▸ Exercise prompt:
Reproduce verbatim the stretch of lines from the start through the line containing "click(80, 345)", with both ends included.

::: Record list

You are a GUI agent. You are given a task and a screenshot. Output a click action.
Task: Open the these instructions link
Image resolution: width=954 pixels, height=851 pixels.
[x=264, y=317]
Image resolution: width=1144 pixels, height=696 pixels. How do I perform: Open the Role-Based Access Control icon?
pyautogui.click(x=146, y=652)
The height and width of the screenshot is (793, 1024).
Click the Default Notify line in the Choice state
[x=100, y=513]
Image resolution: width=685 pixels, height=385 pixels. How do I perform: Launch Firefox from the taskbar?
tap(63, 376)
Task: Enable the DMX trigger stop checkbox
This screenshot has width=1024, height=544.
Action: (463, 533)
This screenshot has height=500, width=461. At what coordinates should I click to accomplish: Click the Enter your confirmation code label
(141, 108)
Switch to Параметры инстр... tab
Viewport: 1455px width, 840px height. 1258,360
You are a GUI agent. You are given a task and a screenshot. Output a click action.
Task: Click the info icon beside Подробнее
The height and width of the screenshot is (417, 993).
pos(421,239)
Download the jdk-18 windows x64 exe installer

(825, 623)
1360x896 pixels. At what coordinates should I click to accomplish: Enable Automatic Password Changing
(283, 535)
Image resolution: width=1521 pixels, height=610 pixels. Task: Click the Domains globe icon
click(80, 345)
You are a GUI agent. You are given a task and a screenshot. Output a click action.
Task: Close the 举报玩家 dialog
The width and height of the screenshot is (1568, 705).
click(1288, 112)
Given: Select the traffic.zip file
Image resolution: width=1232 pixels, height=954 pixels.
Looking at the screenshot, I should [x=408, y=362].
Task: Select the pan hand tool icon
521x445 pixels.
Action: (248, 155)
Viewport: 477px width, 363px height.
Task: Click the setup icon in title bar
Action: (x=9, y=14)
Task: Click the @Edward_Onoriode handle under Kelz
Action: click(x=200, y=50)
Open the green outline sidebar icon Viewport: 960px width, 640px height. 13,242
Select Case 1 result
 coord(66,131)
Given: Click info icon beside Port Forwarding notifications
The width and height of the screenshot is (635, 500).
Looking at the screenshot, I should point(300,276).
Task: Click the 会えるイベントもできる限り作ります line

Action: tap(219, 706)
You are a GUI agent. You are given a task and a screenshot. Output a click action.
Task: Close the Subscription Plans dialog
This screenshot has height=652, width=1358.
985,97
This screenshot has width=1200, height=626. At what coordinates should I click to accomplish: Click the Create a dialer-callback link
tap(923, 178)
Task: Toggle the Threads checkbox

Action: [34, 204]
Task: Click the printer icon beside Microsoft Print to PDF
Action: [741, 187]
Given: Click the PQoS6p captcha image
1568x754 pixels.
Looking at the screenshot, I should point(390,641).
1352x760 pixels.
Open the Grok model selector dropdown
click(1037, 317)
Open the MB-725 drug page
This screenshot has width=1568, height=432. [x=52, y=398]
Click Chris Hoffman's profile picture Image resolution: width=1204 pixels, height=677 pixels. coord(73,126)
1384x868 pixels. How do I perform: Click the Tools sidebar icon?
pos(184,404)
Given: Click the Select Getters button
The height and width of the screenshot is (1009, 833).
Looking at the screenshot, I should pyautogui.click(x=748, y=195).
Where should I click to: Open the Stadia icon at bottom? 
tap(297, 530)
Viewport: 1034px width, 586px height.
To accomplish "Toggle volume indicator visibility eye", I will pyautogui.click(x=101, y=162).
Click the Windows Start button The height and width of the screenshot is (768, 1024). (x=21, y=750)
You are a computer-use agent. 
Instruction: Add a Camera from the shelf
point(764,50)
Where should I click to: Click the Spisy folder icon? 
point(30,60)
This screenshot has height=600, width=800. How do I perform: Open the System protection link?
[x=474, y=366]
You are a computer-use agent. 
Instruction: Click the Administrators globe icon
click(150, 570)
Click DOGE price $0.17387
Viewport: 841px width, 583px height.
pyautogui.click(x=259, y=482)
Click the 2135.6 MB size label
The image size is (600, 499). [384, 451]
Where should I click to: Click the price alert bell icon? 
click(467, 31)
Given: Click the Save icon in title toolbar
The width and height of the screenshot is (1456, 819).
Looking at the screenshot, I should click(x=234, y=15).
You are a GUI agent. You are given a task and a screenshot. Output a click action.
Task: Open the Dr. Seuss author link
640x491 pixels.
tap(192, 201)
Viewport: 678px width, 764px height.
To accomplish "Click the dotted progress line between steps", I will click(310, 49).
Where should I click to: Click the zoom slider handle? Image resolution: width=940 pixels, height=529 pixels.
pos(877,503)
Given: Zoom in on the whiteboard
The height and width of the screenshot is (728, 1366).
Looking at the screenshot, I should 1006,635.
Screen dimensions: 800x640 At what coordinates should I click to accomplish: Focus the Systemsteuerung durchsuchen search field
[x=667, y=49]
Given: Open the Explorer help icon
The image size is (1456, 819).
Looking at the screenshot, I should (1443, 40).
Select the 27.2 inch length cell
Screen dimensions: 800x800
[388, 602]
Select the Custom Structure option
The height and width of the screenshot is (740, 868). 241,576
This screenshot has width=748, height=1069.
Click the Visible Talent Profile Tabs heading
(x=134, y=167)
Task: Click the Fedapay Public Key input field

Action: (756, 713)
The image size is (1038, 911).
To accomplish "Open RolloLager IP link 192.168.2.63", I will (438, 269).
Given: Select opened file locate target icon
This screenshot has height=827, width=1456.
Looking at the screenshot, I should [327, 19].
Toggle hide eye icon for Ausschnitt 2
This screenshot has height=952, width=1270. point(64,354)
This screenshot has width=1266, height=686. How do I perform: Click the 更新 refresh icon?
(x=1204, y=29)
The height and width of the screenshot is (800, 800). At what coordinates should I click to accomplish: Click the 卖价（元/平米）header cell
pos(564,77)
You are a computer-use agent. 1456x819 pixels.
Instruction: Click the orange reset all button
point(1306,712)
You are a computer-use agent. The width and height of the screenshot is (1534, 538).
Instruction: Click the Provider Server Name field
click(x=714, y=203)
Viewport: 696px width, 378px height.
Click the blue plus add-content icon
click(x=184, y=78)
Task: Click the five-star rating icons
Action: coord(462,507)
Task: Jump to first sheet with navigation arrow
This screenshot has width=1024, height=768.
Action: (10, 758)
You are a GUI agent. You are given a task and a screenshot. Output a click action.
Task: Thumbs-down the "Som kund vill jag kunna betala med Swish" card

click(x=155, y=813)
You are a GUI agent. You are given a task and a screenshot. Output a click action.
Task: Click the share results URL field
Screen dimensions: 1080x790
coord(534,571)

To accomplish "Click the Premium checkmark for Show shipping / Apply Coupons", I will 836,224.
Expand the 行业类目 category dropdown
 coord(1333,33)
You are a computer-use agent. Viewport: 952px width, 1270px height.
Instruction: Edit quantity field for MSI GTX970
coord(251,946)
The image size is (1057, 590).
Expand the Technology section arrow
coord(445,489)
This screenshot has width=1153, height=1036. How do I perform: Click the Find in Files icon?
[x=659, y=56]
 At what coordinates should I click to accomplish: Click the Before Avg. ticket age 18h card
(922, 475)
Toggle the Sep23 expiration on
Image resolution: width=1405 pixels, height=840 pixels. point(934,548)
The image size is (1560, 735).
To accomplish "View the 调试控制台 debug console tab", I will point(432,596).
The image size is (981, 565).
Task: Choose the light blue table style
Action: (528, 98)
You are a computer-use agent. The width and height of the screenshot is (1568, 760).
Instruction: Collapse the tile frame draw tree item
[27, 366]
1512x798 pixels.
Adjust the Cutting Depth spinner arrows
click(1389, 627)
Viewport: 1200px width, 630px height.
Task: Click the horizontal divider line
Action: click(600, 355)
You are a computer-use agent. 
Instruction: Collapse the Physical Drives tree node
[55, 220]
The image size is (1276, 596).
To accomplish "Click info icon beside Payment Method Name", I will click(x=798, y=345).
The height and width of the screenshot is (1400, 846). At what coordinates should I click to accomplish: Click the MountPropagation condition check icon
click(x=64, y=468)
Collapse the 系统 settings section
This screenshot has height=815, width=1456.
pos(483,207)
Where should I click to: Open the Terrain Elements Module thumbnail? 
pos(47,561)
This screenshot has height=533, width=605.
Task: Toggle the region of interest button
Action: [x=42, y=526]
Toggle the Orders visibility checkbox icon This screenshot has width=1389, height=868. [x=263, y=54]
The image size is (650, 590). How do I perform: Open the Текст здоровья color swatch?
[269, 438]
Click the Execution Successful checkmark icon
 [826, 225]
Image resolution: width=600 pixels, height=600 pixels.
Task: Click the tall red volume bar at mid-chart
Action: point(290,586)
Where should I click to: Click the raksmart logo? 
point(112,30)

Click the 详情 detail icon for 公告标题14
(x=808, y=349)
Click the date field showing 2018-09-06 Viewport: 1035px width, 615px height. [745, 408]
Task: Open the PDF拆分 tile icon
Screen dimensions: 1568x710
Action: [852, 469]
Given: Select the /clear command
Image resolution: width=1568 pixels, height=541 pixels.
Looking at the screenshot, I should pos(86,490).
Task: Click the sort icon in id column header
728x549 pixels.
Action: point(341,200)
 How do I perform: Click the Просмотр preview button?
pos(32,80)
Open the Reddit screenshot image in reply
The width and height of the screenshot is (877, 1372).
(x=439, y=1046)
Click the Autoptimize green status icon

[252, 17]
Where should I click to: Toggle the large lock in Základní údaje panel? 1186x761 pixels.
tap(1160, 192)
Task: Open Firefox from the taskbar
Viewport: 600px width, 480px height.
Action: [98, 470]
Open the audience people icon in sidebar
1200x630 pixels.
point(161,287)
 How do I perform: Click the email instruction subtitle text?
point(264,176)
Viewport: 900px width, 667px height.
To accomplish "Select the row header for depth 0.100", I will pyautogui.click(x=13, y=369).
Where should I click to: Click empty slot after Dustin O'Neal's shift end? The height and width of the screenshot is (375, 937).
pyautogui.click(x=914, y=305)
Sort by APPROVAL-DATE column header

::::::

▸ Correct output:
You are a GUI agent. You are given a task and a screenshot. Output a click action.
Task: Open the these instructions link
Image resolution: width=954 pixels, height=851 pixels.
[x=264, y=317]
Image resolution: width=1144 pixels, height=696 pixels. How do I perform: Open the Role-Based Access Control icon?
pyautogui.click(x=146, y=652)
The height and width of the screenshot is (793, 1024).
Click the Default Notify line in the Choice state
[x=100, y=513]
Image resolution: width=685 pixels, height=385 pixels. How do I perform: Launch Firefox from the taskbar?
tap(63, 376)
Task: Enable the DMX trigger stop checkbox
This screenshot has width=1024, height=544.
Action: (463, 533)
This screenshot has height=500, width=461. At what coordinates should I click to accomplish: Click the Enter your confirmation code label
(141, 108)
Switch to Параметры инстр... tab
Viewport: 1455px width, 840px height. 1258,360
You are a GUI agent. You are given a task and a screenshot. Output a click action.
Task: Click the info icon beside Подробнее
The height and width of the screenshot is (417, 993).
pos(421,239)
Download the jdk-18 windows x64 exe installer

(825, 623)
1360x896 pixels. At what coordinates should I click to accomplish: Enable Automatic Password Changing
(283, 535)
Image resolution: width=1521 pixels, height=610 pixels. Task: Click the Domains globe icon
click(80, 345)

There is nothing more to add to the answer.